YOUR ASSIGNMENT – Could you restate word for word the lines running from the one with "679x327 pixels." to the end of the data, both ends included, but without pictures?

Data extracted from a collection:
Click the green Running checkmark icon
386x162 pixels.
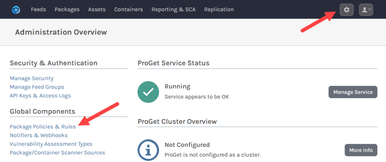pos(148,92)
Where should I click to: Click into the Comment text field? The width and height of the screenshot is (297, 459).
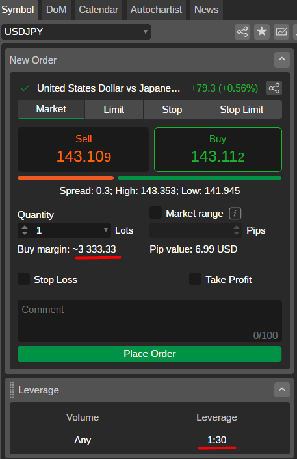[x=149, y=321]

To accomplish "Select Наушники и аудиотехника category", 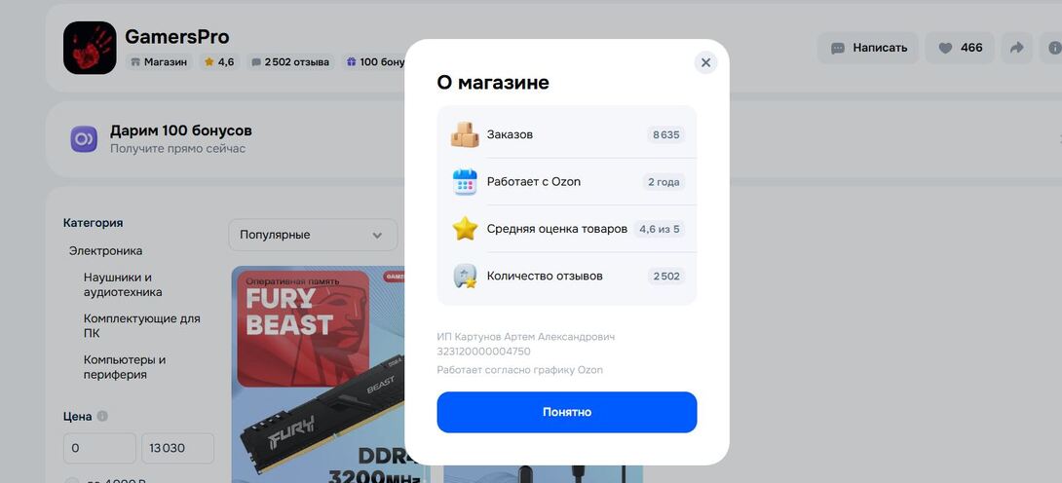I will 123,284.
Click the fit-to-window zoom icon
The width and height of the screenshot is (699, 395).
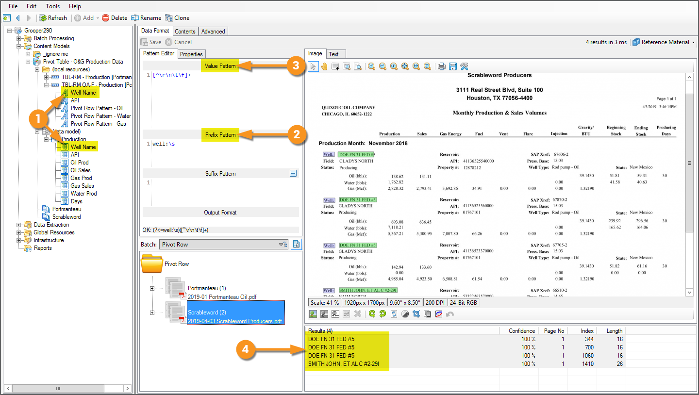404,66
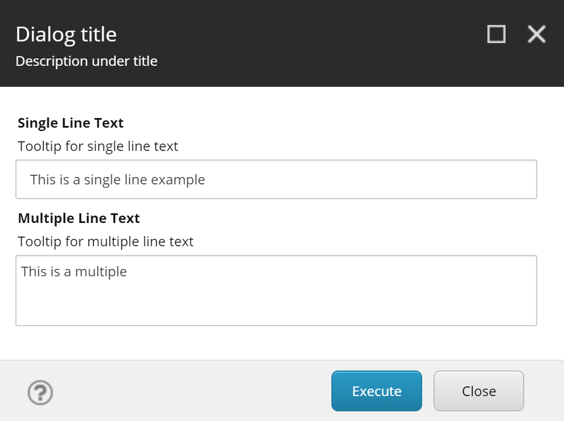The image size is (564, 421).
Task: Click the 'Dialog title' heading
Action: point(66,34)
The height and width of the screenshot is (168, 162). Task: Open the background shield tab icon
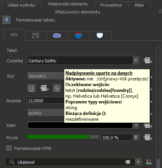(78, 35)
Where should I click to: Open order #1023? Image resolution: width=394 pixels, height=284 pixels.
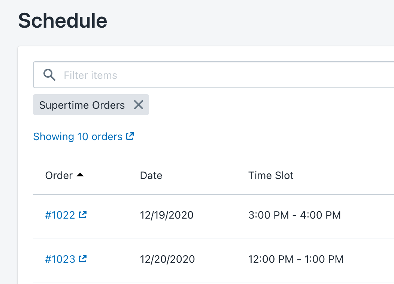click(60, 259)
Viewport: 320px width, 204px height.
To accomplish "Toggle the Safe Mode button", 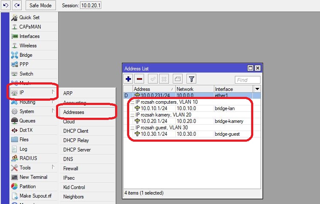I will [40, 6].
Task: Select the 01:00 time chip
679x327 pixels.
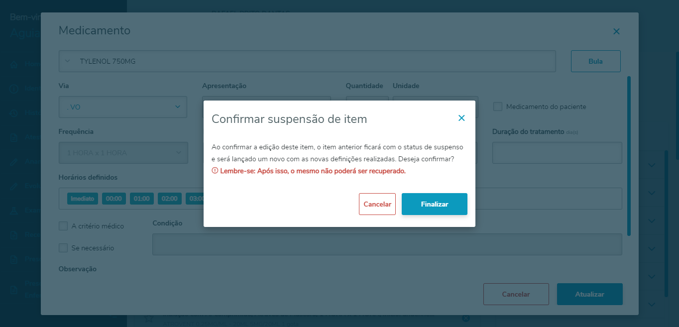Action: coord(142,199)
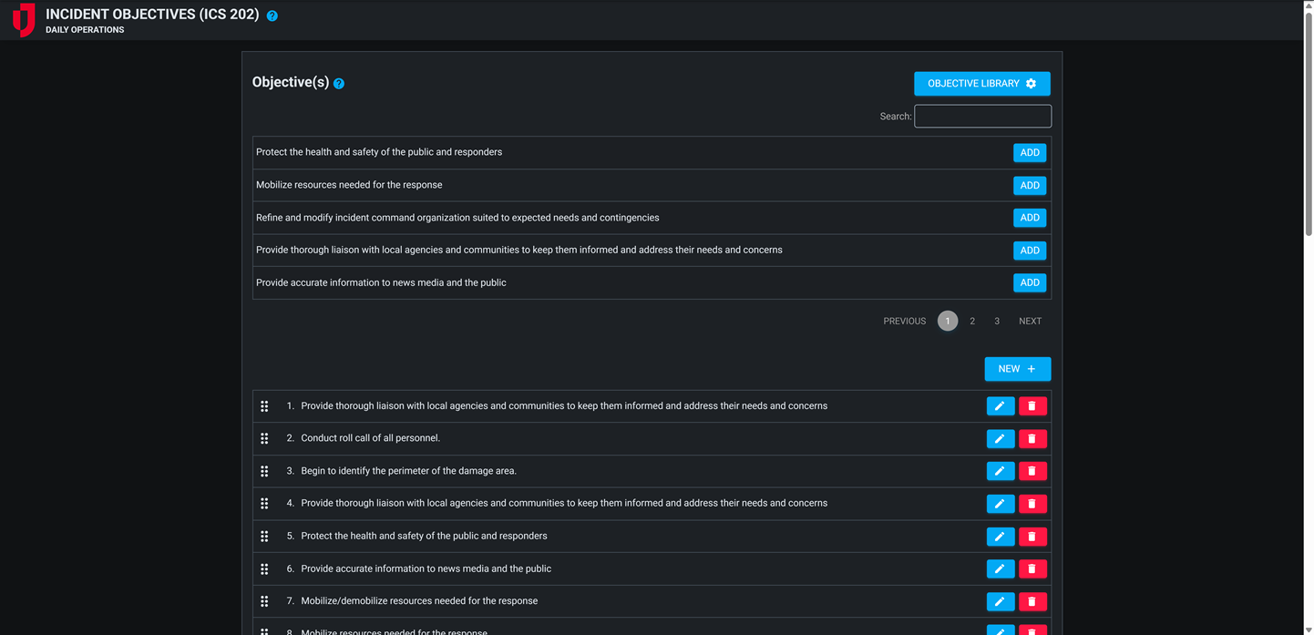The width and height of the screenshot is (1314, 635).
Task: Edit the first objective with the pencil icon
Action: pyautogui.click(x=1001, y=405)
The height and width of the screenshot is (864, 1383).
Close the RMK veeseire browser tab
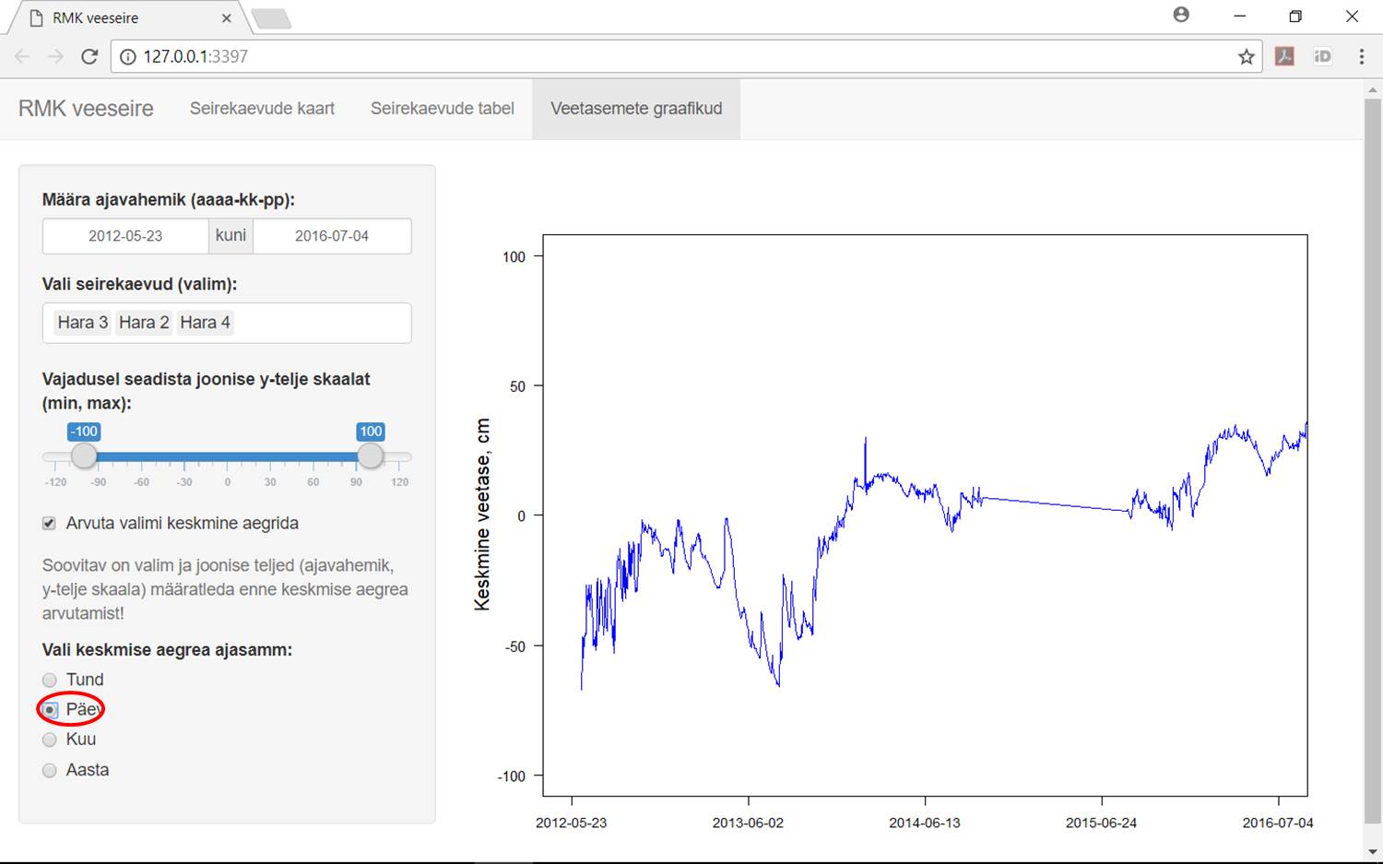[x=227, y=18]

OUTPUT BELOW –
679x327 pixels.
Action: coord(142,199)
The width and height of the screenshot is (1314, 635).
Task: Edit the first objective with the pencil icon
Action: pyautogui.click(x=1001, y=405)
The height and width of the screenshot is (864, 1383).
Close the RMK veeseire browser tab
[x=227, y=18]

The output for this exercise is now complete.